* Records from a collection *

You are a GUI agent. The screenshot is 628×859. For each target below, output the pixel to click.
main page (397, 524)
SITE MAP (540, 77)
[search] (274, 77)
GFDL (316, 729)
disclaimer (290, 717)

* Given problem *
Convert the material above into a two-column CSV with the columns request and answer. Each request gets one row holding its text and its answer, each in a single quoted field with line breaks replaced by spaces.

* Result *
request,answer
"You are a GUI agent. The screenshot is 628×859. For each target below, output the pixel to click. main page","(397, 524)"
"SITE MAP","(540, 77)"
"[search]","(274, 77)"
"GFDL","(316, 729)"
"disclaimer","(290, 717)"